** Directions for this task **
Reproduce the following blog post about finding a voice as a feminist word for word, from its title to its final sentence.

Finding My Voice as a Feminist

Posted in feminism, feminist theology tagged , , , , , at 6:37 am by Gina Messina

Woman Power

Woman Power

I was introduced to feminism as a freshman high school student and have considered myself a feminist ever since.  Graduating with a BA in Sociology, I chose to focus my career in the social services field working with women.  Feminist Theology first became of interest to me during my decade long career as an advocate for survivors of rape and domestic violence.  Throughout that time I worked with many women who had images of the divine that I found very troubling.  Particularly many women believed that either they were being punished by the divine for some misdeed they had committed or believed that remaining in an abusive relationship was their “cross to bear.” 

After ten years I was experiencing burn out from the high stress of the field and was also very perplexed by the images and questions regarding the divine I had encountered.  I decided to change my career focus and applied to a graduate program in Religious Studies at John Carroll University.  It is a Jesuit University with a strong Catholic foundation.  I was able to explore Feminist Theology, but mainly in a Christian context.  That being said, I focused on feminist hermeneutics, women’s role in the Church, and the problem of suffering for women. 

Within the program I was introduced to many new concepts that I was greatly impacted by, in particular the idea that I could call God “Mother.” It seems ridiculous to me now that I did not challenge God language sooner; however my Catholic upbringing kept me from exploring anything outside God “Father.”  I found myself trying to image God as woman, God as mother, and comprehend what exactly that meant for my own faith. 

  Following the completion of my degree, just before I moved to California to begin the Ph.D. program, I lost my mother to domestic violence.  It was a shocking and devastating moment in my life, and one that informed my overall view of women and suffering and Feminist Theology.

** Dataset extract **
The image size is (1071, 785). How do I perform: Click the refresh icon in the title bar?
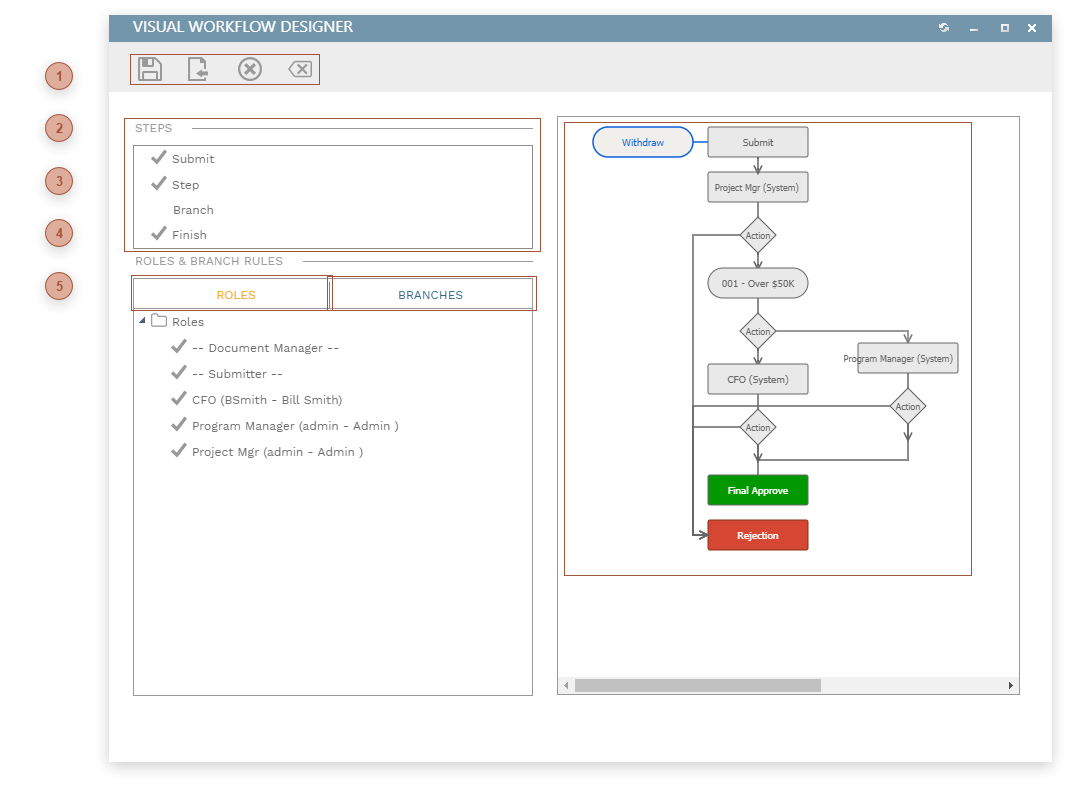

** Output of the exercise **
Finding My Voice as a Feminist

Posted in feminism, feminist theology tagged , , , , , at 6:37 am by Gina Messina

Woman Power

Woman Power

I was introduced to feminism as a freshman high school student and have considered myself a feminist ever since.  Graduating with a BA in Sociology, I chose to focus my career in the social services field working with women.  Feminist Theology first became of interest to me during my decade long career as an advocate for survivors of rape and domestic violence.  Throughout that time I worked with many women who had images of the divine that I found very troubling.  Particularly many women believed that either they were being punished by the divine for some misdeed they had committed or believed that remaining in an abusive relationship was their “cross to bear.” 

After ten years I was experiencing burn out from the high stress of the field and was also very perplexed by the images and questions regarding the divine I had encountered.  I decided to change my career focus and applied to a graduate program in Religious Studies at John Carroll University.  It is a Jesuit University with a strong Catholic foundation.  I was able to explore Feminist Theology, but mainly in a Christian context.  That being said, I focused on feminist hermeneutics, women’s role in the Church, and the problem of suffering for women. 

Within the program I was introduced to many new concepts that I was greatly impacted by, in particular the idea that I could call God “Mother.” It seems ridiculous to me now that I did not challenge God language sooner; however my Catholic upbringing kept me from exploring anything outside God “Father.”  I found myself trying to image God as woman, God as mother, and comprehend what exactly that meant for my own faith. 

  Following the completion of my degree, just before I moved to California to begin the Ph.D. program, I lost my mother to domestic violence.  It was a shocking and devastating moment in my life, and one that informed my overall view of women and suffering and Feminist Theology.